Luís Represas: “Tenho uma feliz memória em Águeda”

Luís Represas

Luís Represas vai atuar no palco do Agitágueda, no domingo, com a Orquestra Filarmónica 12 de Abril e, em entrevista ao RA, revela-nos pormenores do espetáculo, que promete ser “surpreendente”. O músico recorda ainda “uma feliz memória em Águeda” de uma tertúlia com Adriano Correia de Oliveira, Manuel Alegre, Fausto Bordalo Dias, Maria do Céu Guerra e mais alguns amigos.

P> O que é que o público do Agitágueda pode esperar do concerto de domingo?
R> Vai ser um concerto muito especial dado ter a Orquestra Filarmónica 12 de Abril como suporte instrumental. Não só as características da Orquestra imprimirão uma sonoridade original aos temas que irão ser interpretados, como os arranjos que vão ser executados conduzirão os mesmos temas para a sonoridade e o universo da 12 de Abril.
P> Que temas nos vai trazer?
R> Serão temas que estão no imaginário do público, que fazem parte do meu trajeto a solo, mas também da fase Trovante.

P> Entre muitos outros sucessos, há temas incontornáveis que fazem parte da nossa memória coletiva como “Feiticeira”, “Perdidamente”, “Da Próxima Vez”, “Timor” ou “125 Azul”. Vamos poder ouvi-los também?
R> Sem querer desvendar tudo, entre a minha resposta anterior e esta pergunta já pouco fica por dizer…

P> É o seu primeiro concerto em Águeda? O que sabe sobre Águeda?
R> Creio que não. Com o Trovante penso ter tocado mais do que uma vez, e a solo, rebuscando os últimos 26 anos, tenho quase a certeza que Águeda já esteve no meu caminho. Tenho uma feliz memória em Águeda de uma tertúlia com o Adriano Correia de Oliveira, o Manuel Alegre, o Fausto Bordalo Dias, a Maria do Céu Guerra e mais amigos. Infelizmente, a rapidez com que passamos pelos locais dos concertos não nos permite muitas vezes conhecer mais a fundo os seus segredos.

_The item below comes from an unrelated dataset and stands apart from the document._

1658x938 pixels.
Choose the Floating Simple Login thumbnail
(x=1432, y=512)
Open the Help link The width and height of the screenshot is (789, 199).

P> E do Agitágueda já ouviu falar?
R> Esta é a primeira vez que tenho contacto com o Agitágueda. E espero haja outras ocasiões de participar neste festival.

“RELAÇÃO COM A 12 DE ABRIL NÃO PODIA SER MELHOR”

P> Como foi a relação com a Orquestra Filarmónica 12 de Abril e o que vamos poder ver em palco?
R> Não podia ser melhor. Bons músicos de várias gerações focados na direcção do Maestro Luís Cardoso. Penso que o que se vai ouvir e ver no palco vai ser surpreendente para o público.

P> Assinala, este ano de 2019, os seus 43 anos de carreira. Destacaria alguns marcos importantes dessa carreira?
R> Dois momentos fundamentais. O princípio de tudo em 1976 com a formação do Trovante e o novo princípio em 1993 com o fim do Trovante e o início do meu trabalho a solo. Para além disso, 43 anos são por si só momentos especiais.